**What the task asks:**
Please find every line in the entries below that contains the string "paragraph", and copy it.

**Extracted records:**

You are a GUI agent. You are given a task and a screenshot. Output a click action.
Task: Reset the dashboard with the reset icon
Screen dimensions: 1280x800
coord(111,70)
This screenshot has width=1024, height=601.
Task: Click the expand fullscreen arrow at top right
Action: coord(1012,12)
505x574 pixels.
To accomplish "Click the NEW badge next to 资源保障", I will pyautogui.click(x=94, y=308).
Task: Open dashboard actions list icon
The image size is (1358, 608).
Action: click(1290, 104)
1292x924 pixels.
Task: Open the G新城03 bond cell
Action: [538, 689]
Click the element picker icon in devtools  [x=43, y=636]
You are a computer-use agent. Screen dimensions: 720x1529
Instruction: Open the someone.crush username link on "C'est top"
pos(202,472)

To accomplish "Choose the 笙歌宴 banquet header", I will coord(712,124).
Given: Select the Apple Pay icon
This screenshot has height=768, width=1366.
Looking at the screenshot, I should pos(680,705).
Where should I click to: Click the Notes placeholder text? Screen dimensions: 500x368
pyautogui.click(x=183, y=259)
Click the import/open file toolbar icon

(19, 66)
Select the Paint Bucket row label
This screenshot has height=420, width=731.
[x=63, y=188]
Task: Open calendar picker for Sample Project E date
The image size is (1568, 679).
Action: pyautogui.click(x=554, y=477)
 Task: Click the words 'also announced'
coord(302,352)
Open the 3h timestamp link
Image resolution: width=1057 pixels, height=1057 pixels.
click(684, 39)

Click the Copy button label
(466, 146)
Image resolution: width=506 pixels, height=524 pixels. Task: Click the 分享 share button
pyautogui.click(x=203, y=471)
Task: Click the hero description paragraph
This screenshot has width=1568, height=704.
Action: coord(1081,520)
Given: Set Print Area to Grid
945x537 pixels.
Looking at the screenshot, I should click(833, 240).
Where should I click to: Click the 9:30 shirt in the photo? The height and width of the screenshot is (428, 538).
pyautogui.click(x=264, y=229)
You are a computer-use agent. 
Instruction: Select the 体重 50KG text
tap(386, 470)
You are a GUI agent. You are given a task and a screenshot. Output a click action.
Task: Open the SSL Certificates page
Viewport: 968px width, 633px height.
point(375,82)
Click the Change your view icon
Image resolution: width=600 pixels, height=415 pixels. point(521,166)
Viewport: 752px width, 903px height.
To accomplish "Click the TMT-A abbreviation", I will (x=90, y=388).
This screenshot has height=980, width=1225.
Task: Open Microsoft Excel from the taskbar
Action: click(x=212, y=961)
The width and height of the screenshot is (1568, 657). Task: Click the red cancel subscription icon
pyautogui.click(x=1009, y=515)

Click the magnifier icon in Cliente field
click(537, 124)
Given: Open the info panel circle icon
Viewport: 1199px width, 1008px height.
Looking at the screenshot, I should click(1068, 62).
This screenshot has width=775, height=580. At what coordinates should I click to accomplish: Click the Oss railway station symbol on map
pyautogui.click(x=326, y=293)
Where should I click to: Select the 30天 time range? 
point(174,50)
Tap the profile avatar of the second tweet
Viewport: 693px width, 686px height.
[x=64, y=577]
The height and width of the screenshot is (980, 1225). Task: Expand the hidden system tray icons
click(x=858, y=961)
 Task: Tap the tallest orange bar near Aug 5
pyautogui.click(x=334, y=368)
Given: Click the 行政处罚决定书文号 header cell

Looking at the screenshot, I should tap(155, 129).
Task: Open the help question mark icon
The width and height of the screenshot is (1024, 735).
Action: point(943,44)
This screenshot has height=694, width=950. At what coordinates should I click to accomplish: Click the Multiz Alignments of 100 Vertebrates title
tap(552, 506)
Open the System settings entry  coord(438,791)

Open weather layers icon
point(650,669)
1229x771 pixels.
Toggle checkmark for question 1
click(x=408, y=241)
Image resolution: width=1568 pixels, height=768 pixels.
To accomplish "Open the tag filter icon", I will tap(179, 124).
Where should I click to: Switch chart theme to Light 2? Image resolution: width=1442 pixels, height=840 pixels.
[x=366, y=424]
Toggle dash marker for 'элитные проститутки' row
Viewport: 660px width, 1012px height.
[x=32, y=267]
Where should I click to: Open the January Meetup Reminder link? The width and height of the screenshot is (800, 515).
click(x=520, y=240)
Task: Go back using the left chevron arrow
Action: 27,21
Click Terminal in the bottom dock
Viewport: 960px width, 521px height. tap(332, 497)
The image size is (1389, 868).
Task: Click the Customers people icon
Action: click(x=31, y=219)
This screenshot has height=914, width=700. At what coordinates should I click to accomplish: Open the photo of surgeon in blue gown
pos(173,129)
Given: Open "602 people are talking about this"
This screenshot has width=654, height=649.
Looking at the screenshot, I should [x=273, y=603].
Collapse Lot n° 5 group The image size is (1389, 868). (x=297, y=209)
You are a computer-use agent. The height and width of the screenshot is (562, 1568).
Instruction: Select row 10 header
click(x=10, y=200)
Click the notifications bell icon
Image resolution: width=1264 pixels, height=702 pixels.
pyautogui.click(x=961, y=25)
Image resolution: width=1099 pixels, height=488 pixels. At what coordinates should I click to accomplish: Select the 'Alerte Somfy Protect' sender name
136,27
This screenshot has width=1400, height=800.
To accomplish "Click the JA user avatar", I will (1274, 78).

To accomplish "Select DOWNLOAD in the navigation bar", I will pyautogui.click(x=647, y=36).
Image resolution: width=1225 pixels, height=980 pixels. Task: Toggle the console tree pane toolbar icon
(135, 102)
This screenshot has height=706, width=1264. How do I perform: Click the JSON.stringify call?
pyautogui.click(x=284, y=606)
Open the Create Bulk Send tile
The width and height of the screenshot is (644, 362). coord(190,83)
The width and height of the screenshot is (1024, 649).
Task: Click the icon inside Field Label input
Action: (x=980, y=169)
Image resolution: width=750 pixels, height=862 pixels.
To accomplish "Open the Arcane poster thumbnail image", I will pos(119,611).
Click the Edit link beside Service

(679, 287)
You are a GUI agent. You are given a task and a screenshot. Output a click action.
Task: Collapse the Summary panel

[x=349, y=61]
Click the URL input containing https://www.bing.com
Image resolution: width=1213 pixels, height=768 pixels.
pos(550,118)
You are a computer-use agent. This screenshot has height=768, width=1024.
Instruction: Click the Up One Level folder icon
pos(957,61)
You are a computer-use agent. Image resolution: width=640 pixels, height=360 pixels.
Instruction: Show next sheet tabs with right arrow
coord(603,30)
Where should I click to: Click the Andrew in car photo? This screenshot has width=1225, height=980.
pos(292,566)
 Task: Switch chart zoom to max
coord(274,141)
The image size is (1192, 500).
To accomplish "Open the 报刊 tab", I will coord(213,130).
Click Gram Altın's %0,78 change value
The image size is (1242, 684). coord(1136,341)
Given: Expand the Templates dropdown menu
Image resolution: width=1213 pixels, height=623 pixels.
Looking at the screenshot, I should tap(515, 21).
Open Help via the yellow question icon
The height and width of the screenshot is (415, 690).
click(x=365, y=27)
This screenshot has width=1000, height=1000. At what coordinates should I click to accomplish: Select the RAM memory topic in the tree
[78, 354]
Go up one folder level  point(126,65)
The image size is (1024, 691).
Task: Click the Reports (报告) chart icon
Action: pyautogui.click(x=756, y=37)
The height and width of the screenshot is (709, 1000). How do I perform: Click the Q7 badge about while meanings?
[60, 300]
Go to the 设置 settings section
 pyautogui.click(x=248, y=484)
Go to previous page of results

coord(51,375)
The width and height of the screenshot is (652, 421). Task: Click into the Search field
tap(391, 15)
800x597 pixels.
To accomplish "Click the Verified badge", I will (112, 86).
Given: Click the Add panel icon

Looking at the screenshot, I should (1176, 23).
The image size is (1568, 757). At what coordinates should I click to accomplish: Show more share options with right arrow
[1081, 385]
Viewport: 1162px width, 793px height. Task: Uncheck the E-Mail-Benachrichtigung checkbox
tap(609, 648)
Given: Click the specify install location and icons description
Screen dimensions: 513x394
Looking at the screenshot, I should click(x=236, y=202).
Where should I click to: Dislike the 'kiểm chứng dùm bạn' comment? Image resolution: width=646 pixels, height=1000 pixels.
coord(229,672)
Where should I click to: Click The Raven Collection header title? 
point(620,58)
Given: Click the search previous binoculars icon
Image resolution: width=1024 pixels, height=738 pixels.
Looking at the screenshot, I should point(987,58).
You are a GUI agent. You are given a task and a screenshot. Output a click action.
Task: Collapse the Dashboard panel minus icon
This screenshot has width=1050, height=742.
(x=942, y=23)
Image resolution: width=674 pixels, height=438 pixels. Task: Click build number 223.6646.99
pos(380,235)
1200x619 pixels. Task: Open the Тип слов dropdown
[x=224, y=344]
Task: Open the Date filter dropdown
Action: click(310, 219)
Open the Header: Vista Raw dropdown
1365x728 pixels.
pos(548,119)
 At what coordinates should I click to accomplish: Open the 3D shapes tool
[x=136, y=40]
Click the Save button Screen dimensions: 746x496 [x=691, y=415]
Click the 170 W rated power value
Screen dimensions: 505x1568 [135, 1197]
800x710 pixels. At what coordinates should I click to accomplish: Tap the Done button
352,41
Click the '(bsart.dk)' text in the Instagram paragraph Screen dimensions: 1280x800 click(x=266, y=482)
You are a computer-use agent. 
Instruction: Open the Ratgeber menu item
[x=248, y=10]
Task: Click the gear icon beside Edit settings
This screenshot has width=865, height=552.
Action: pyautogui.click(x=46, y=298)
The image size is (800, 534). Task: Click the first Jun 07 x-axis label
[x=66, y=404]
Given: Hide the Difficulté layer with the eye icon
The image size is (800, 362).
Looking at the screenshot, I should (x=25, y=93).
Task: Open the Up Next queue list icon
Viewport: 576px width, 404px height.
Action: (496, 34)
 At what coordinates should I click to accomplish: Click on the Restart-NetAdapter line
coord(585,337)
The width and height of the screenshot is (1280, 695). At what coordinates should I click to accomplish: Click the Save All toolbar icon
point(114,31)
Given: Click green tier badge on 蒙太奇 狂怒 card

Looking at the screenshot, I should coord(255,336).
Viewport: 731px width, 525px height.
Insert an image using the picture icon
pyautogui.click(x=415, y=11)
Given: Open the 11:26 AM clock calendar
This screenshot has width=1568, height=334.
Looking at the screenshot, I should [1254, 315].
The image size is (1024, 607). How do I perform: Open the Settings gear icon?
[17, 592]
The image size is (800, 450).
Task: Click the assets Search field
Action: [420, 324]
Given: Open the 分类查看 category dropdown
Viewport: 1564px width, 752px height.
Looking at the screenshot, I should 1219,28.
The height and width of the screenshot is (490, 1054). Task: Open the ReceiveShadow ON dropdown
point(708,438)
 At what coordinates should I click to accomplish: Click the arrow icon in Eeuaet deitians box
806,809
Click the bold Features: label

**Finished exercise:**
Task: Click the hero description paragraph
Click the '(bsart.dk)' text in the Instagram paragraph Screen dimensions: 1280x800 click(x=266, y=482)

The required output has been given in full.